Add Tailscale Support
I would like to add Tailscale Support by adding search for 100.x.x.x
This is a good idea, but we need to be careful about the implementation. Tailnets should be strongly de-prioritised over anything local - latency tends to be really important for the links we're using and Tailscale, especially in userspace on macOS, is sure to notably hurt it.
The profiles of links may take care of this, but needs lots of testing when someone comes to implement it!
Latency is often under 100ms (for me). TP (Tensor Parallelism) shouldn't be affected by high latency. Also latency tests can be done on the device to create optimal routes for processing.

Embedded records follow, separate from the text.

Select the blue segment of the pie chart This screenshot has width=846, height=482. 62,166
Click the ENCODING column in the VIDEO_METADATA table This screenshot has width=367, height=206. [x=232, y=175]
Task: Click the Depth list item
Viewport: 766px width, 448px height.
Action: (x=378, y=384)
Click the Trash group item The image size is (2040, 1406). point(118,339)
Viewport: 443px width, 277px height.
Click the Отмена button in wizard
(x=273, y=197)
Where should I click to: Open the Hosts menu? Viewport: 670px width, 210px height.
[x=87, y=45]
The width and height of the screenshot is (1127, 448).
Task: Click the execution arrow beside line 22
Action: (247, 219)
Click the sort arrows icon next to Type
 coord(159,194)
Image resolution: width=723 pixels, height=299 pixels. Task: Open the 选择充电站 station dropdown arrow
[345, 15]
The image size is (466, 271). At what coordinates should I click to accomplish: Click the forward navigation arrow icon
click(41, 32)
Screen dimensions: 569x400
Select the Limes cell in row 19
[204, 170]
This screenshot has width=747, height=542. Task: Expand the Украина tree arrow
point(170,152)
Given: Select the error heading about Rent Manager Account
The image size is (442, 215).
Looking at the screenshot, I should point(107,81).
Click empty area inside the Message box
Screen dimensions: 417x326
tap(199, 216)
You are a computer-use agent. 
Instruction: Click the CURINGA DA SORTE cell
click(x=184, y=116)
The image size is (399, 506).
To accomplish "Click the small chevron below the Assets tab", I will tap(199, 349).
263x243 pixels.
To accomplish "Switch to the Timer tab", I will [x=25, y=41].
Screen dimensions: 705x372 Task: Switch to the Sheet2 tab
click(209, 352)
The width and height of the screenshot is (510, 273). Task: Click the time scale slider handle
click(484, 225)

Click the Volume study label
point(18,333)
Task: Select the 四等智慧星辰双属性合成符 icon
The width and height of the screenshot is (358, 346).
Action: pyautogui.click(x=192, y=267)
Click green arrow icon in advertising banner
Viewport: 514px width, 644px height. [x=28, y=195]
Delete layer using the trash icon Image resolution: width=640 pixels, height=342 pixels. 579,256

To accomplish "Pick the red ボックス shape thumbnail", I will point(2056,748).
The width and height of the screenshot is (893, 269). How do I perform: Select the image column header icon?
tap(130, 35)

Latency is often under 100ms (for me). TP (Tensor Parallelism) shouldn't be affected by high latency. Also latency tests can be done on the device to create optimal routes for processing.
Tensor Parallelism is highly sensitive to latency. It requires low double digit microsecond latency to give a speedup.
Pipeline Parallel on the other hand is perfectly fine over higher latency links, i.e. tens of milliseconds (3-4 OOM more than is acceptable with Tensor Parallellism).
There’s also a case for simple data parallel over something like tailscale, i.e. horizontally. scaling small models
Why is TP affected by high latency? According to my knowledge TP computes the layers horizontally. After one layer calculation is needed for next layer (matrix mul). Using Tailscalr correctly exit nodes and Gateways can be used for low latency in the single digits.
You can do this in userspace right now, actually. You need to add your tailscale interface to your mDNS multicast group, and the rest should work automagically. In a sense, it's actually a tailscale setting not something in EXO. While we could autoconfigure it, we really shouldn't mess with user settings in that way.
(In theory. I have not tested this.)
I will test this tomorrow. My system is currently down.
Some reading online suggests it may not be possible to do this without forking tailscale - I guess we need manual configuration overrides, we can scan & dial tailscale addresses afterwards.